Now, I add a teaspoon of cumin to the browned meat, onions, peppers-a variety of colors-and any other seasonings, like red pepper, chili powder or sometimes I use McCormicks Chili seasonings with my cumin.  I let the dry seasonings mix with the hot pot contents to release their flavor-I am sure I saw that on the Food Network!
Then I add some minced garlic-a big tablespoon, I do not saute' because if you burn that garlic it messes up the flavor of the entire Chili.
Next is a very good quality of canned diced tomatoes, two seasoned chopped tomatoes, veggies like zucchini and water. Now, here is my latest change: I drain and rinse my beans-black, red and white. I just read that the liquid that they are packed in holds all the gas-making properties.  Who knew?  I use more and a variety of beans than in past years because they are a healthier protein.
Cover and let simmer for an hour, then uncover to thicken, stirring occasionally, for as long as want.
It is mandatory to listen to classical music while making Chili, I just made that up because I am listening to a wonderful CD "TENORS in the Grand Tradition", featuring di Stefano, Corelli, Pavoritti,  Bjorling (my SStep-father and my SHusband always discussed the proper way to pronounce this singer's name), Tagliavini, Gedda, Bergonzi, Tucker, Alva and a favorite to pronounce with a "V": Wunderlich.
I love listening to classical music, and am so blessed to have a SH who also enjoys this music.  When my first marriage ended, the first thing I did was to buy classical music cds at Bell's Supermarket-they had a different one each week, and the price was really affordable.  I have really branched up and  out in my collection of classical cds since then, filling two shelves on our music case, but at times I still play one of those life-savers that I first bought. It was not that I was not allowed to play classical in my first marriage, it just caused such complaining that I took the path of least resistance.

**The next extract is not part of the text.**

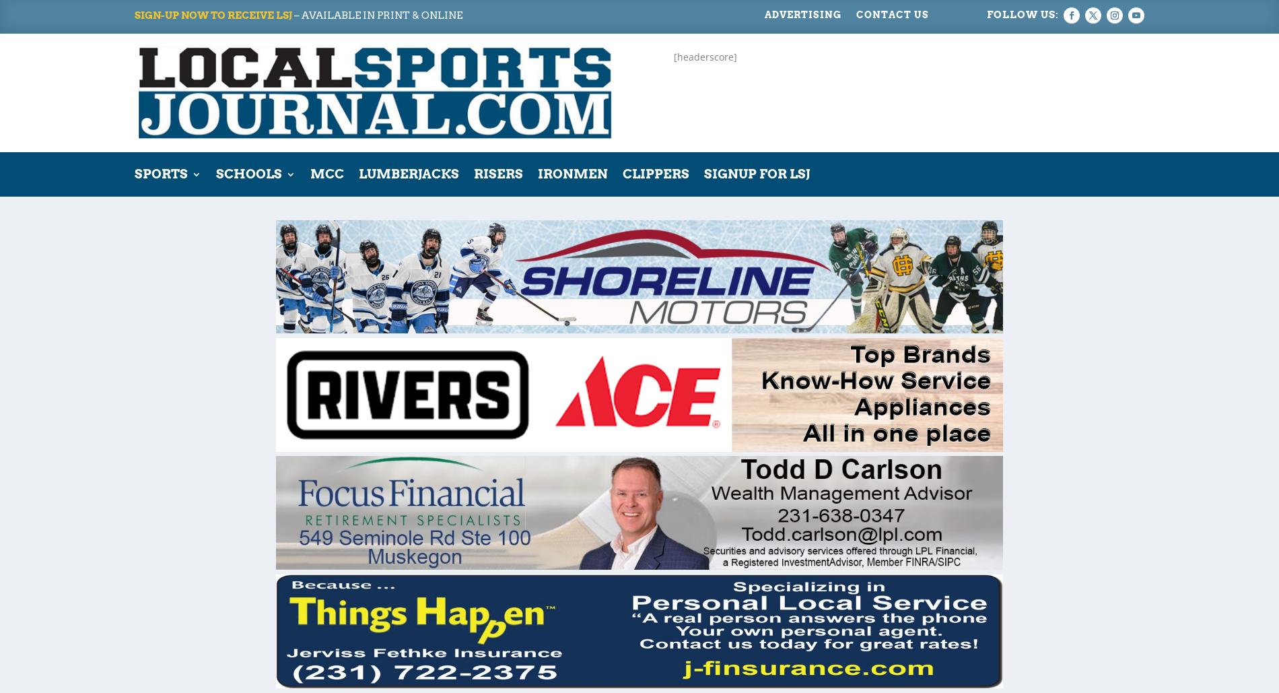 The image size is (1279, 693). What do you see at coordinates (212, 15) in the screenshot?
I see `'SIGN-UP NOW TO RECEIVE LSJ'` at bounding box center [212, 15].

Who needed that stress........
When my SSF was in his final years, classical music gave him great comfort, so I made cassette copies of our collections, arias only since he said he did not like classical music pieces.  I brought them and a player to his assisted living room, and asked the staff to play them for him when my SMom was not there.  The music  seemed to calm him greatly.  He had Alzheimer's Disease, so his recent memory was not available to him, but he remembered his love of Arias.  I hope someone does that for me if needed.
Those who know me, know that I have a very diverse taste in music, classical is just one, but it is the one that dive bombs to my soul.
And for putting up with this long post:
Giuseppe DiStefano Puccini, La Fanciulla del West.

and this one too:
Fritz Wunderlich Lehar Das land des Lachens

I hope you have ways to give yourself calm and enjoy what you like.